GIVEN ENTRIES
★ ★ ★ ★
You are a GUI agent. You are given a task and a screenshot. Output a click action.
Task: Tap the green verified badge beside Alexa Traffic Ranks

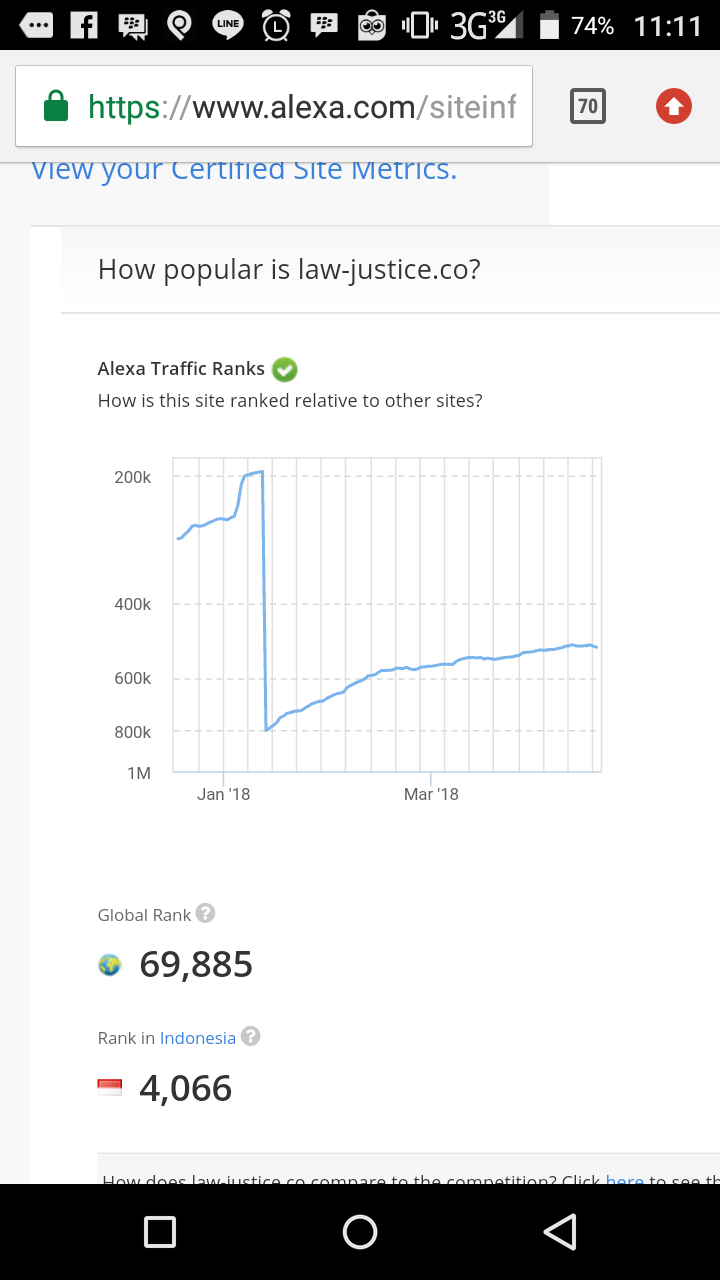pyautogui.click(x=284, y=369)
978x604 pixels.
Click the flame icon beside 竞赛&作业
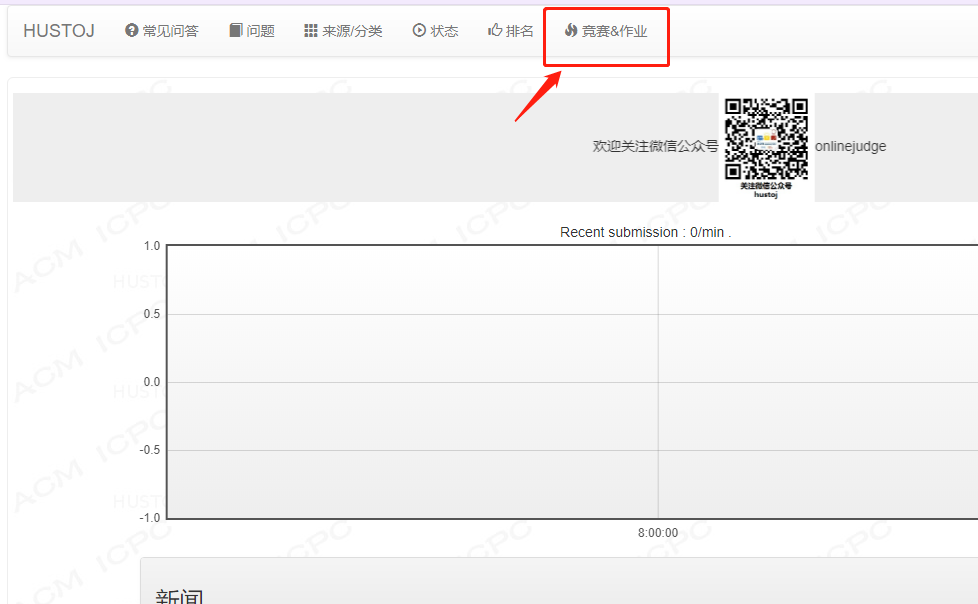(x=570, y=30)
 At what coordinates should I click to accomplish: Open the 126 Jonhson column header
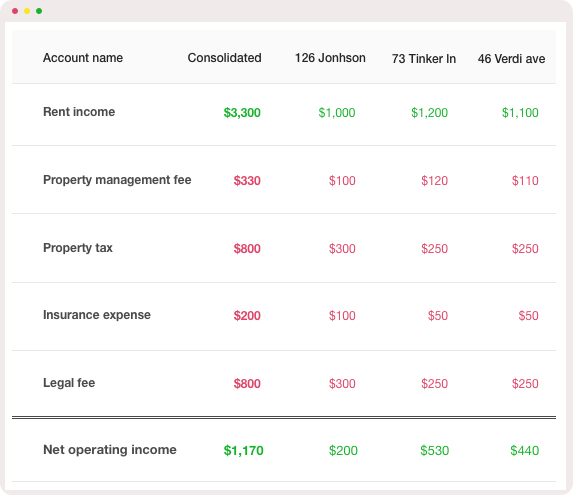(330, 58)
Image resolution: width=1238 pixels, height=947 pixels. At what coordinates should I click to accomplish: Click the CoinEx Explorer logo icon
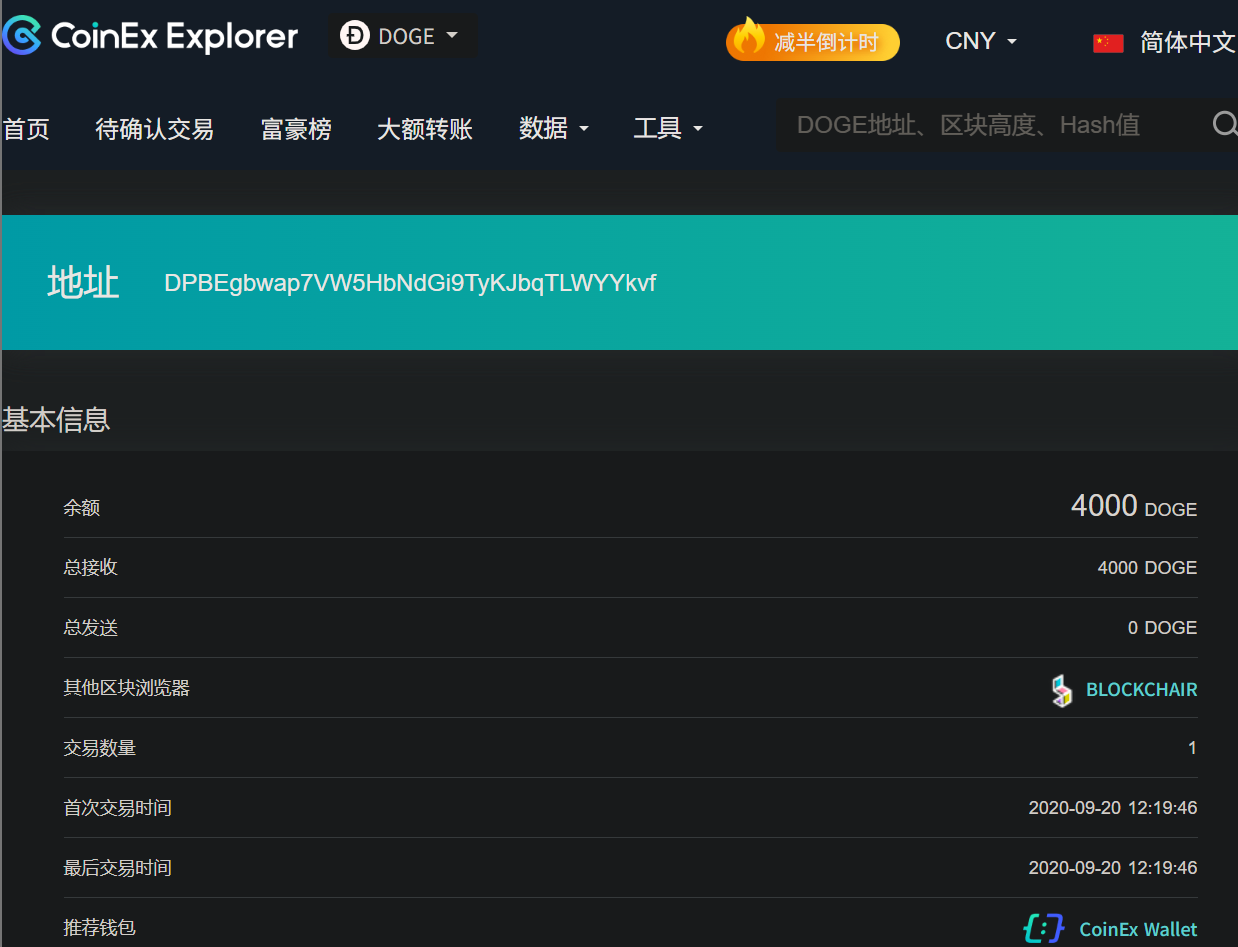click(22, 36)

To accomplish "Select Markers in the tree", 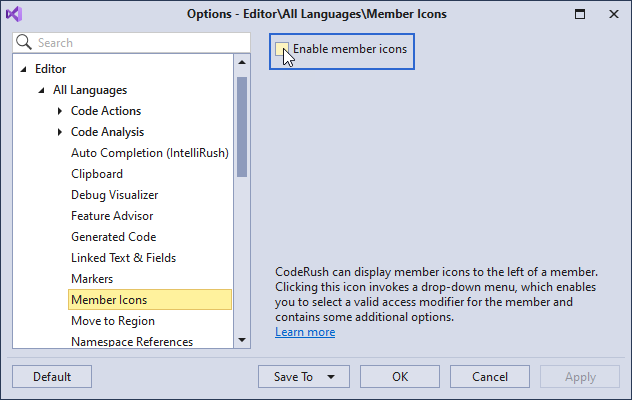I will [x=92, y=279].
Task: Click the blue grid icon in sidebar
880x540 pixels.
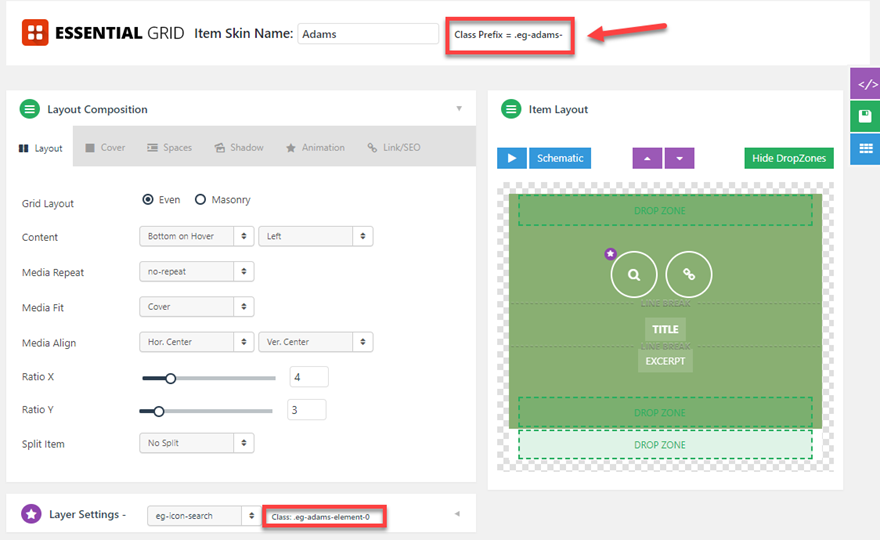Action: coord(865,149)
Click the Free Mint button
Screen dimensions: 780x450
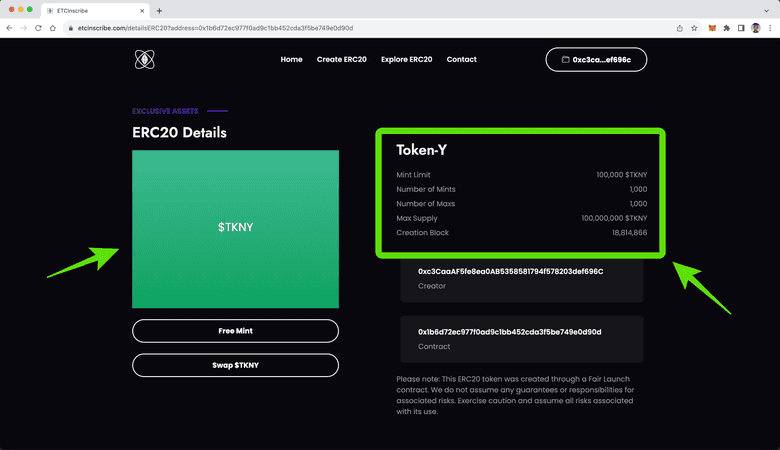pos(235,331)
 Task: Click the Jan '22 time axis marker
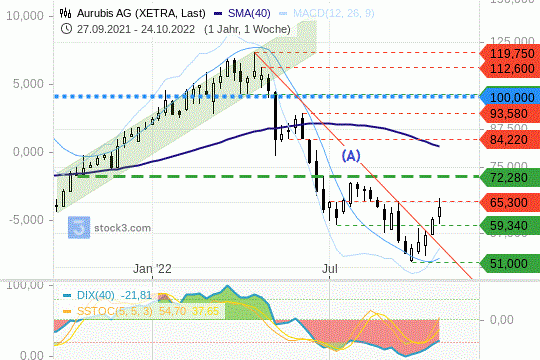point(152,269)
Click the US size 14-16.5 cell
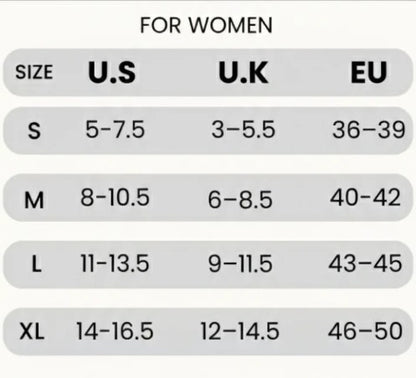Viewport: 416px width, 378px height. [115, 331]
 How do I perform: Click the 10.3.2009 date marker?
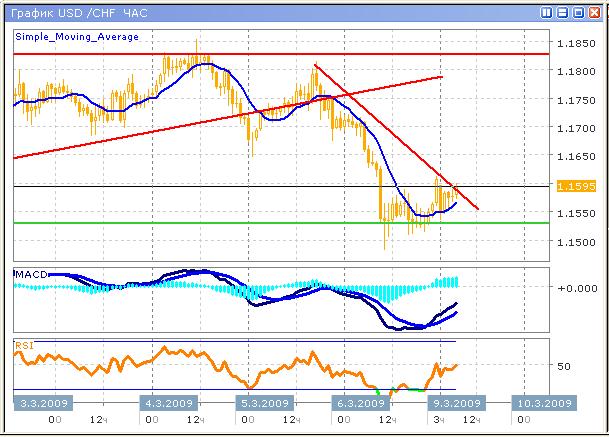(545, 403)
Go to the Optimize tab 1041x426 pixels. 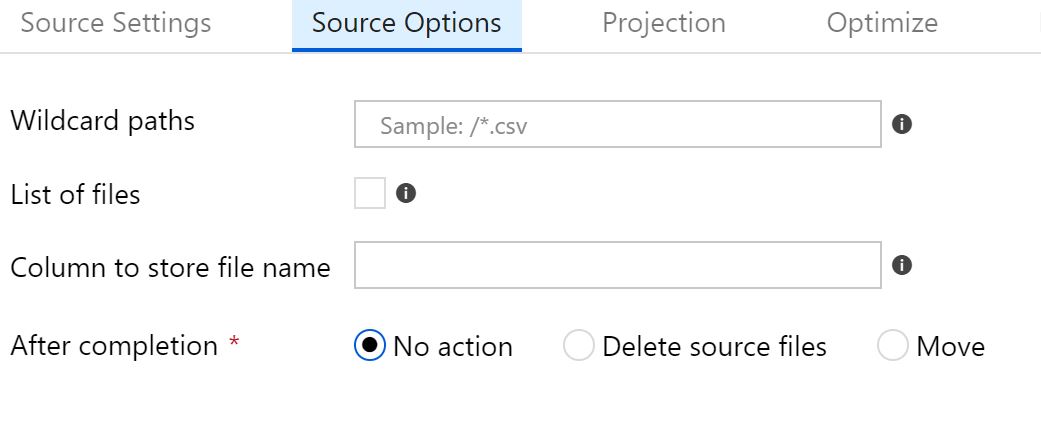point(882,23)
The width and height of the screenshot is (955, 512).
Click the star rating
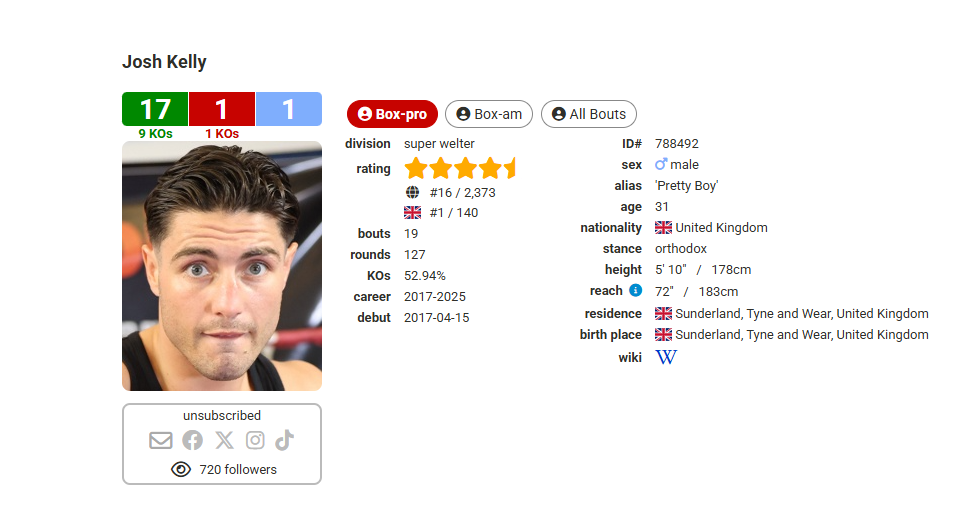pyautogui.click(x=460, y=168)
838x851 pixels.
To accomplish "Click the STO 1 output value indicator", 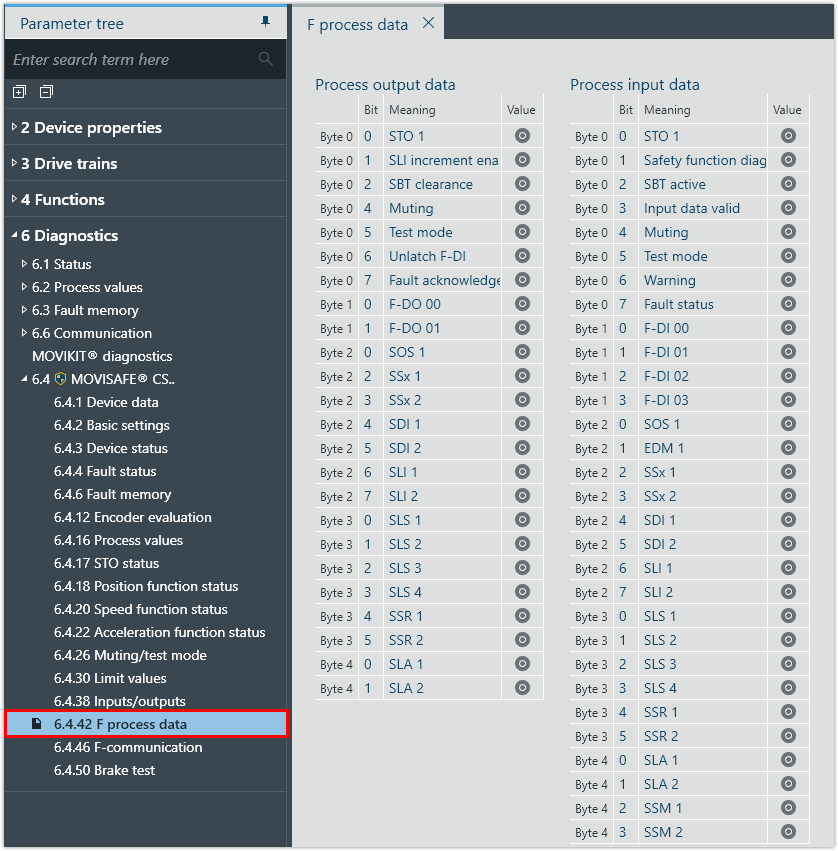I will [522, 136].
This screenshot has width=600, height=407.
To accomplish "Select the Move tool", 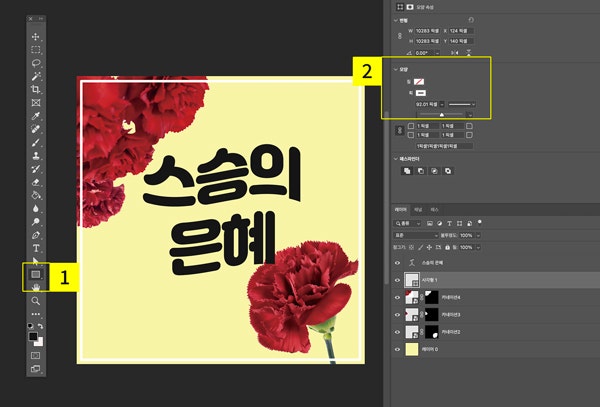I will click(x=36, y=37).
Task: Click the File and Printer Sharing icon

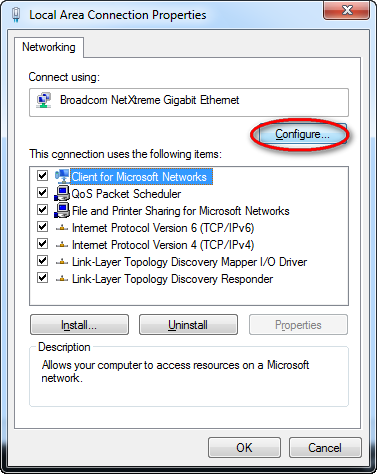Action: [x=62, y=210]
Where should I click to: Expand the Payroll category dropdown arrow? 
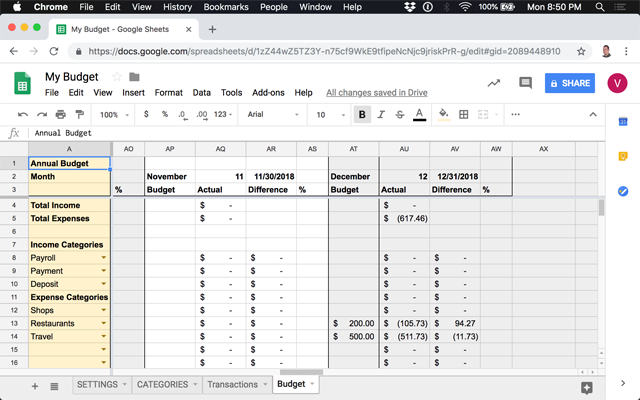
★ ★ ★ ★
INSTRUCTIONS TO FOLLOW
Copy out each line of the listing that holds the word "screenshot".

WRITTEN SOLUTION
You are a GUI agent. You are given a task and a screenshot. Output a click action.
The width and height of the screenshot is (955, 512).
This screenshot has width=600, height=407.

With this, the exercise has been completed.